“Le Poete Maudit”
Cerita Pendek Heru EmkaSenja diam-diam mengambang dan menghisap panas mentari yang mereda. Hawa sejuk di hotel berbintang lima itu pun menyelimuti tubuh, menghapus keringat yang disisakan terik siang di jalanan. Riuh rendah deru-debu, teriak seru, eskspresi wajah-wajah kaku yang berjarak hanya selemparan batu, segera teredam lapisan kaca ber-AC. Tiga lantai berikutnya adalah ruang luas yang nyaman berisi gumam lembut perempun. Kursi empuk yang berderet rapi, dan hadirin yang berbusana indah dan semerbak wangi.
Kontradiksi ini mengingatkan aku pada apologi sopir taksi,” Maaf pak, AC-nya baru ngadat. Padahal tadi pagi masih sehat .” Dari MP-4 di pinggang, Mick Jagger berdendang “ You can’t always get what you want.” 1)
Cukup banyak juga tuan dan nyonya kaya Jakarta yang saling bersapa ceria di sana, terpadu gaya hidup yang kini cukup diminati : mengoleksi benda seni (sekaligus menakarnya sebagai peluang inmvestasi). Di kursi deretan depan ada Erica Hesti Wahyuni, pelukis yang cepat tersohor sejak karyanya menjadi incaran kolektor. Ada juga Agus Dermawan T., pengamat seni rupa, beberapa kolektor, pemilik galeri, selebihnya wajah-wajah mewah yang belum kukenali.
Aku datang untuk bertemu Nurul Arifin.
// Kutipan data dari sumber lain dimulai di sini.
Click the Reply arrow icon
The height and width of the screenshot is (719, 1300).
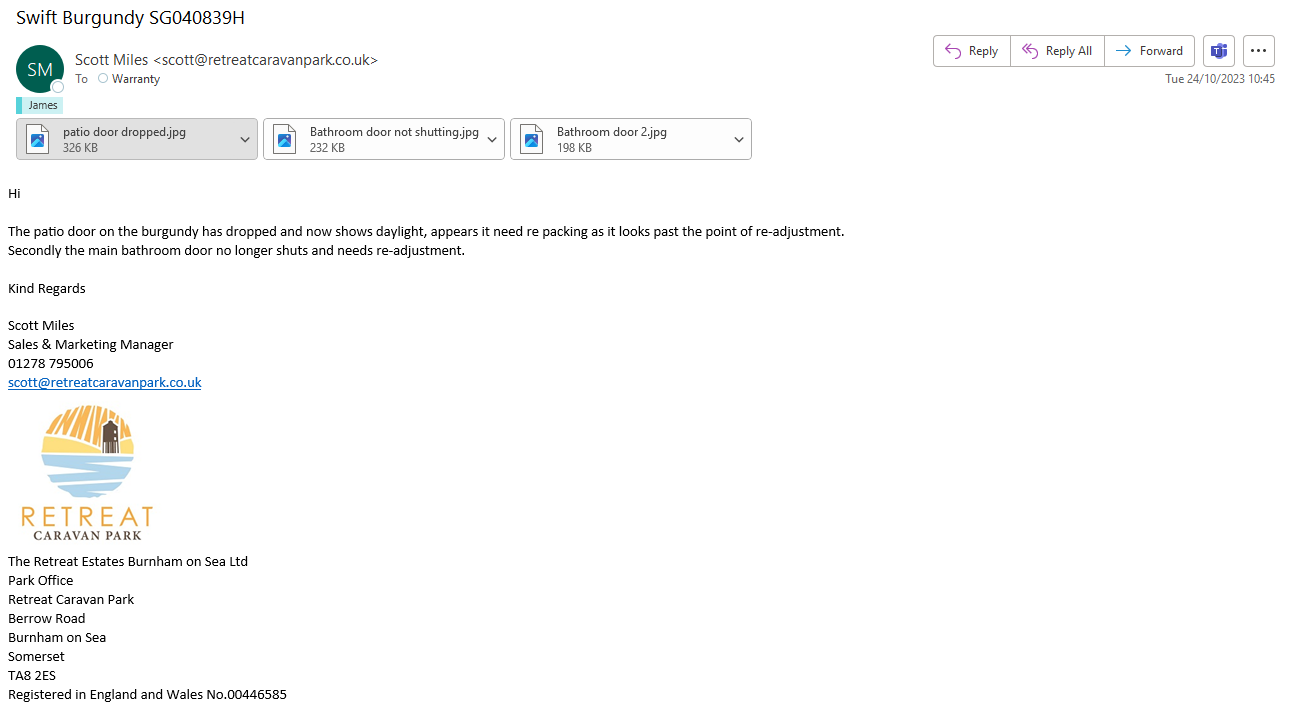point(953,51)
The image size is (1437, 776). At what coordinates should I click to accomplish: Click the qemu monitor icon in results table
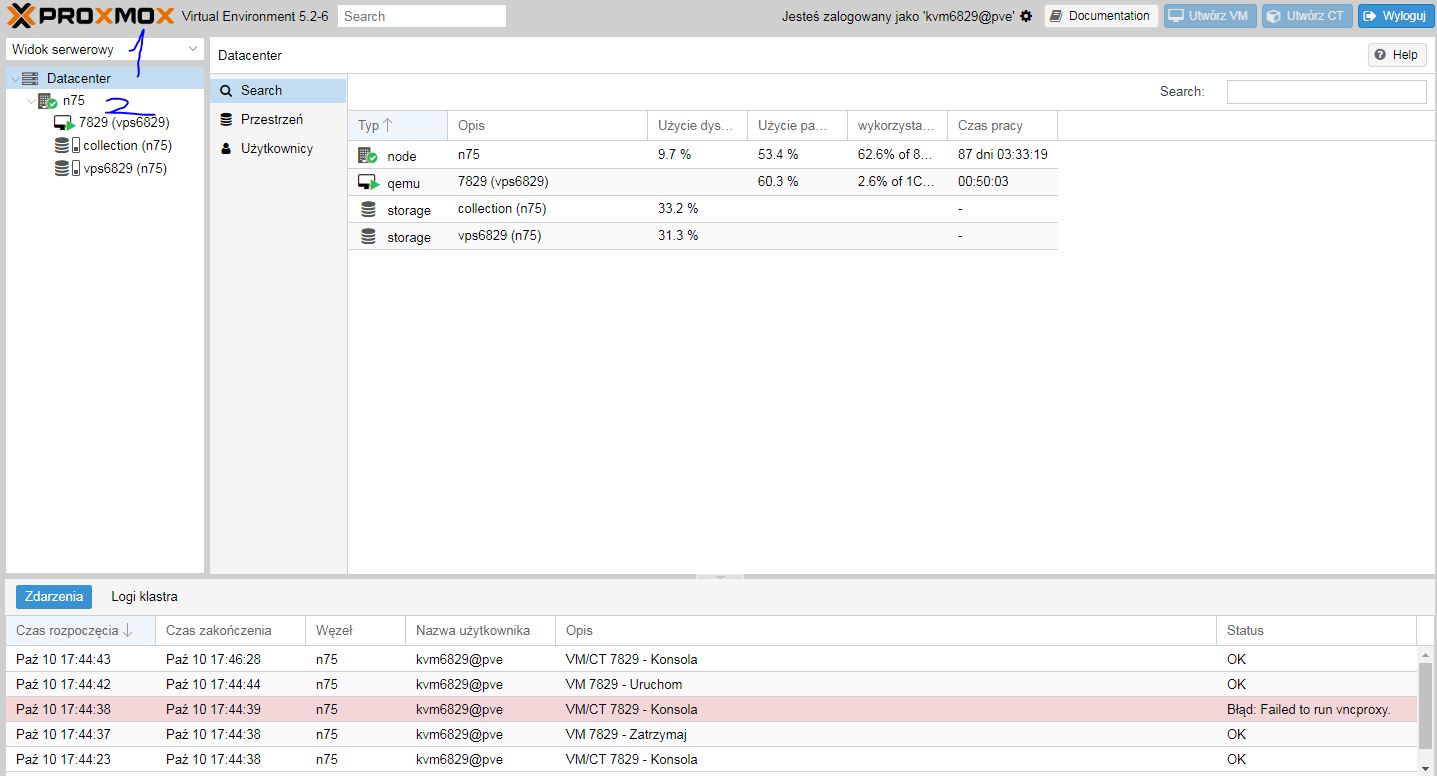pos(368,183)
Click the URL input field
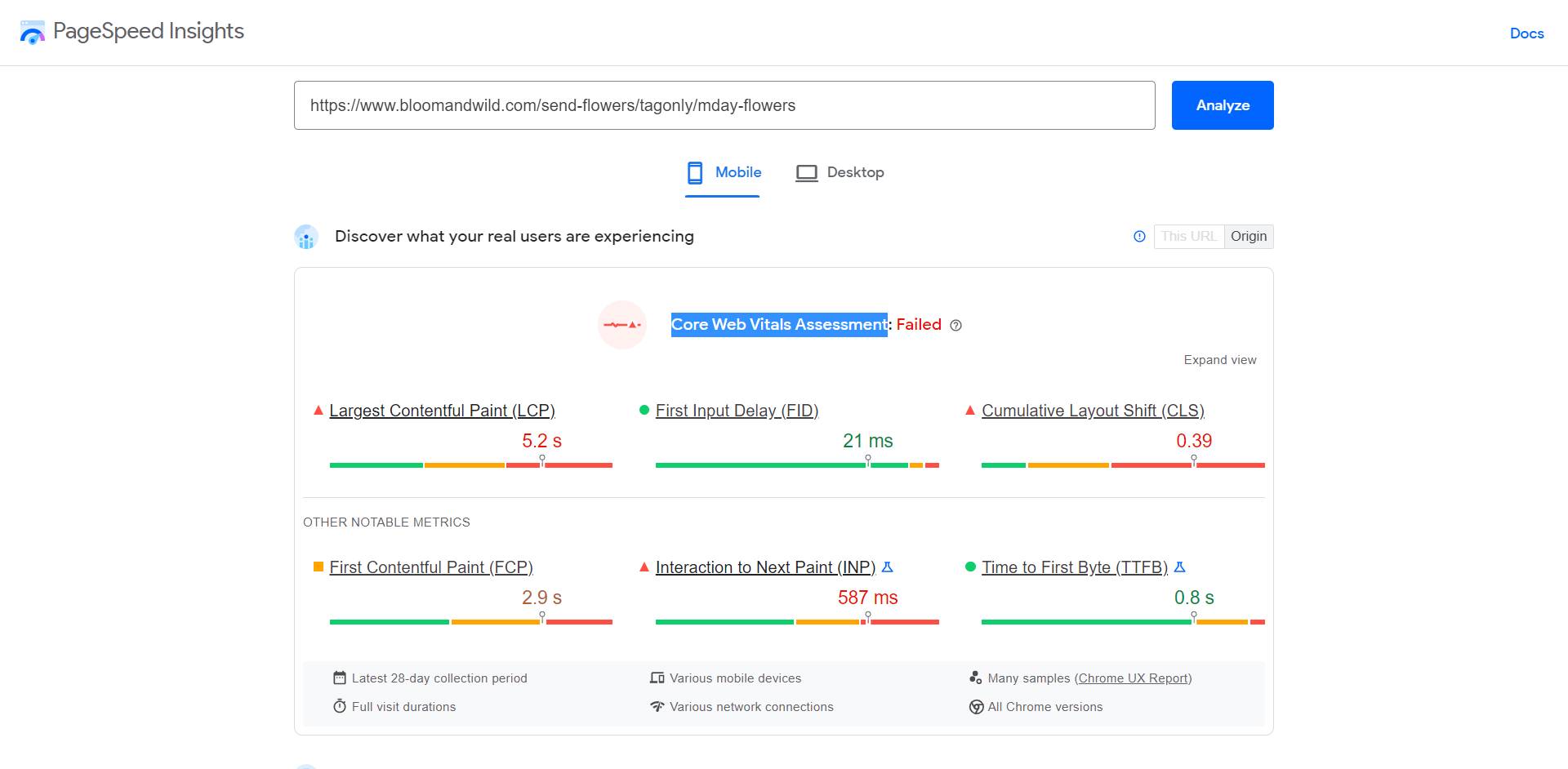 724,105
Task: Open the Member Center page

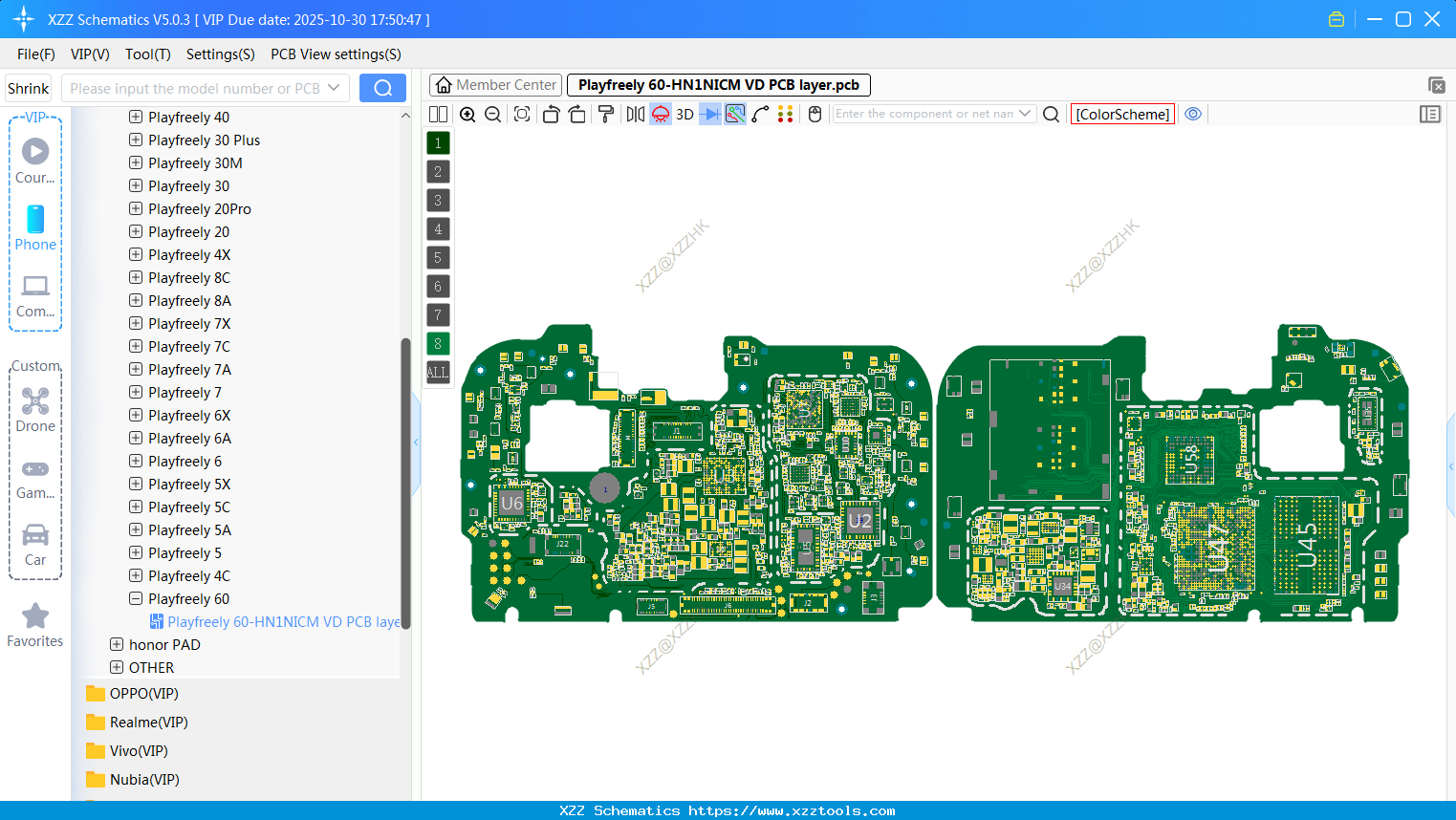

Artis yang satu ini mulai senang berburu lukisan, sejak wajahnya dilukis oleh Jeihan. Aku akan meminta dia untuk tampil sebagai bintang tamu di acara Jaya Suprana Show. 2) Coffe break baru lima menit mulai saat Nurul Arifin memberikan konfirmasi tanda jadi. Lalu seorang perempuan muda menghampiri dengan pesan seperti sebuah teka-teki : “ Masihkah nama ini ada dalam ingatasn ? Ja pense toi joue et nuit “ 3)
Pandangku penasaran menjelajah ruangan. Dan kulihat senyumnya saat dia melambaikan tangan. Ah..ah..Salindri Kuswardani. Anggota dewan dari partai XYZ, pengusaha muda yang naik daun di kota kami. Suka bicara ceplas-ceplos di media massa. Secara terbuka dia kritik kebijakan Gubernur yang dianggap menguntungkan para pendukungnya semasa Pilkada. Saat pihak yang merasa dirugikan berniat mengajukan tuntutan, Indri (begitu aku memanggilnya) tak gentar dan menantikannya di pengadilan. Namun seperti yang diduga oleh beberapa kalangan, tuntutan hukum itu tak pernah menjadi kenyataan. Pengacara kedua belah pihak sudah sepakat, untuk mengakhiri masalah dengan mufakat.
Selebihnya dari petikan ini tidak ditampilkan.